The Lindenhurst event drew dancers from 13 tribal nations and vendors selling traditional food, jewelry and accessories. Money raised from the pow wow goes toward scholarships for Native Americans heading to college.
“It’s the only way to keep our culture going,” said pow wow president Tony Langhorn. “We’ve been doing this for 3,000 years.”
The festival opened with the grand entry, in which the participants danced around a circle and were introduced to the crowd.
Horace Painted Buffalo Lucas of the Cherokee tribe and vice president of the Paumanauke festival, entered the circle first, gently patting his feet to rhythmic chanting and beating drums. About 30 others followed, wearing tunics covered in elegant beading and elaborate headpieces covered in long feathers.
Booths were arranged around the circle where people bought food and inspected handmade crafts, including the dreamcatchers that swung in the breeze at one stand. Jeanette Nathan of the Lakota tribe has been selling her dreamcatchers at the pow wow for more than 25 years.

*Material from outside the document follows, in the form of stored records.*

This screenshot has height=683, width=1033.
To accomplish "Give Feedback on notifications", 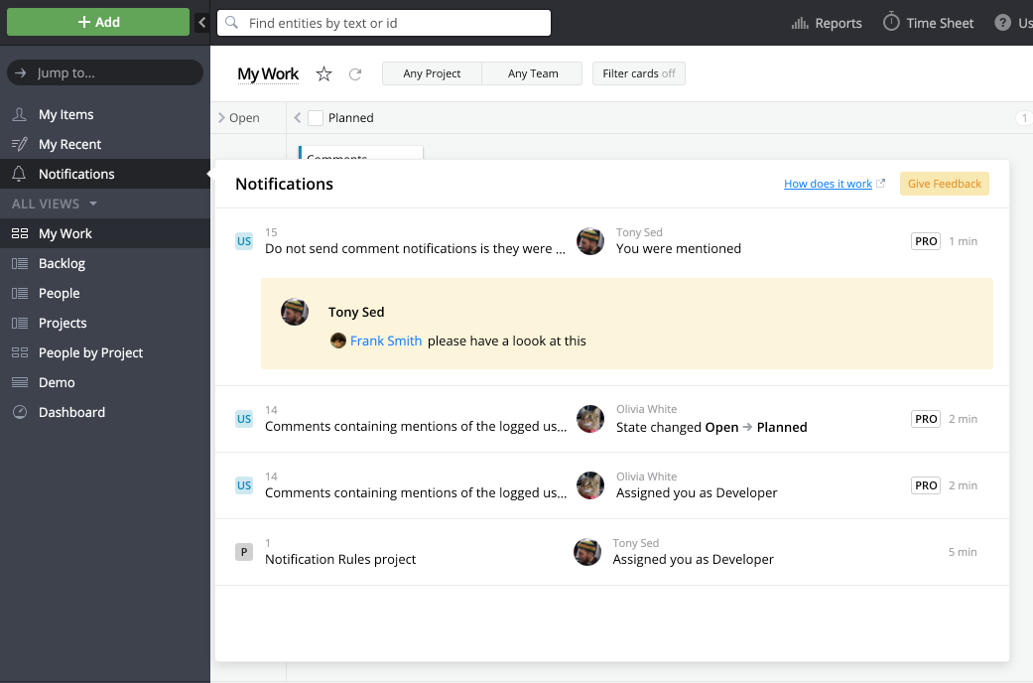I will tap(944, 184).
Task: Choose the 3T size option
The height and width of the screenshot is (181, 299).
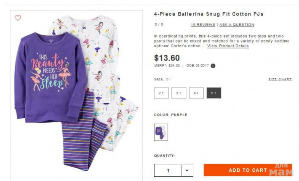Action: coord(179,93)
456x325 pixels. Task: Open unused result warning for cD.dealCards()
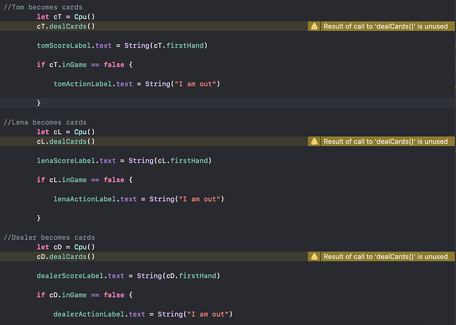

She strings each one by hand, lacing crystals into the centers of some and hanging feathers from the ends of others. Nathan, of Middle Island, says she's excited that next year's pow wow will return to Tanner Park in Copiague.
The festival had been held there for years but was moved to the much smaller grounds outside Town Hall about eight years ago, Langhorn said. In the past at the larger venue they had drawn as many as 80 vendors and could raise more money for scholarships. This year there were about 30 vendors.
At the pow wow Saturday, Babylon Town Supervisor Rich Schaffer announced that the 40th festival would return to its original home.
As Christiana Brackett, 13, of Mastic, prepared to step back into the circle, her mother, Tamara Pinckney, carefully placed a feather in her daughter’s braids. Brackett wore a long purple garment covered in metal cones that clanged against each other as she nimbly stepped around the circle. Mother and daughter are members of the Unkechaug nation.
“I try to keep my daughter involved to keep the culture going, so hopefully she can share it with the next generation,” Pinckney said.
The pow wow continues Sunday, 10 a.m. to 5 p.m.